I was recently referred a patient who started to complain of a purple spot in the vision of the right eye. The patient is 74 years old and had just received an injection of Botox and some dermal fillers for treatment of facial wrinkles.
After the patient arrived at my office, a complete dilated eye exam was performed and I determined that my patient had developed a branch retinal artery occlusion (BRAO). There are two types of artery occlusions; central retinal artery occlusion (CRAO) which involves the entire retina and branch retinal artery occlusion (BRAO) which involves a portion of the retina.
Branch Retinal Artery Occlusions
There are two general classes of retinal vascular occlusions. There are vascular occlusions (blockage of blood flow) of the retinal veins and vascular occlusions of the retinal arteries.
Artery occlusions occur after a blood vessel is completely blocked by an object, called an embolus. An embolus is usually cholesterol, but can also be blood clots or fat. Retinal vein occlusions are not blocked by an embolus, but rather are squeezed close by an adjacent rigid blood vessel.
In addition to my examination, a fluorescein angiogram was performed to help make the diagnosis. Both artery and venous occlusions have characteristic findings on the fluorescein angiogram.
This is a picture of the retina of the right eye of my patient. The yellow arrow shows a bright white speck of cholesterol which is blocking a very tiny retinal artery. The blue arrows highlight the retinal edema, or swelling, caused by the blockage.
Click on the image to get a larger view.
Hollenhorst plaques are characteristic of artery occlusions and can be clearly seen to cause a blockage.

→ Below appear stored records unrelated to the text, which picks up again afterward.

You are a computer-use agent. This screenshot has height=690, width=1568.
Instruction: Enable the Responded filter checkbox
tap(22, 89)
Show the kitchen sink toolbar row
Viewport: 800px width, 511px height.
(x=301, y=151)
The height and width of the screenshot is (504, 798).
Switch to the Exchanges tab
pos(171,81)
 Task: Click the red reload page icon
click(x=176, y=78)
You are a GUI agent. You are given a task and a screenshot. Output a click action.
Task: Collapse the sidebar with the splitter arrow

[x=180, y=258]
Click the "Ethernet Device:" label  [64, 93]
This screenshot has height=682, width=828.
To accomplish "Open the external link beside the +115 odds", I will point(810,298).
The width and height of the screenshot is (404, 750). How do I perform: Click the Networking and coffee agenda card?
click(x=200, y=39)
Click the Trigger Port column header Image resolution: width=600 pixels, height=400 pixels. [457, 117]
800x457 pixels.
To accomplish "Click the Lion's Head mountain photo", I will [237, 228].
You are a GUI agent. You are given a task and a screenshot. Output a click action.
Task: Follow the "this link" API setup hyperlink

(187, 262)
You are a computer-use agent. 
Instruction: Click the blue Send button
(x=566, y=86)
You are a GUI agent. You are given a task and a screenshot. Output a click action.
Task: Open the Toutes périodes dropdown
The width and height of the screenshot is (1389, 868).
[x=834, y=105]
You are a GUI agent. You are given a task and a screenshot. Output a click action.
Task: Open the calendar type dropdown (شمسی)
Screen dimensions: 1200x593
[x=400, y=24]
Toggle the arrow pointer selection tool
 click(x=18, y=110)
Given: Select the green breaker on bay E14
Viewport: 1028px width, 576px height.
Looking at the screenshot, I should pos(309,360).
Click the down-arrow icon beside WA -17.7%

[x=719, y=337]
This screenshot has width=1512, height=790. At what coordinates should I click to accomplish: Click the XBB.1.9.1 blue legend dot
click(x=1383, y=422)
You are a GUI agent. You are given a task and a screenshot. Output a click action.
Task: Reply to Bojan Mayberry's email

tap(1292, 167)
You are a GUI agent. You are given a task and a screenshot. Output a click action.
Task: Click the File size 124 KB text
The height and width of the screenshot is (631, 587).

A fluorescein angiogram is a diagnostic test requiring injection of a vegetable based dye into the bloodstream. The dye travels to the retina and becomes visible when using a special filter. This is a great way to visualize blood flow. The two pictures nicely demonstrate “with” dye and “without.” The dye appears white and represents the blood flow.
Risk of Stroke
In most cases, the vision loss from artery occlusions is permanent. There can be complications that arise from the artery occlusions so follow up with a retina specialist remains important.
The patient might have had a stroke had the plaque traveled to the brain. In cases of artery occlusions, it is important to assess the patient’s risk of developing a stroke. This requires team approach with the patient’s family doctor and possibly cardiologist.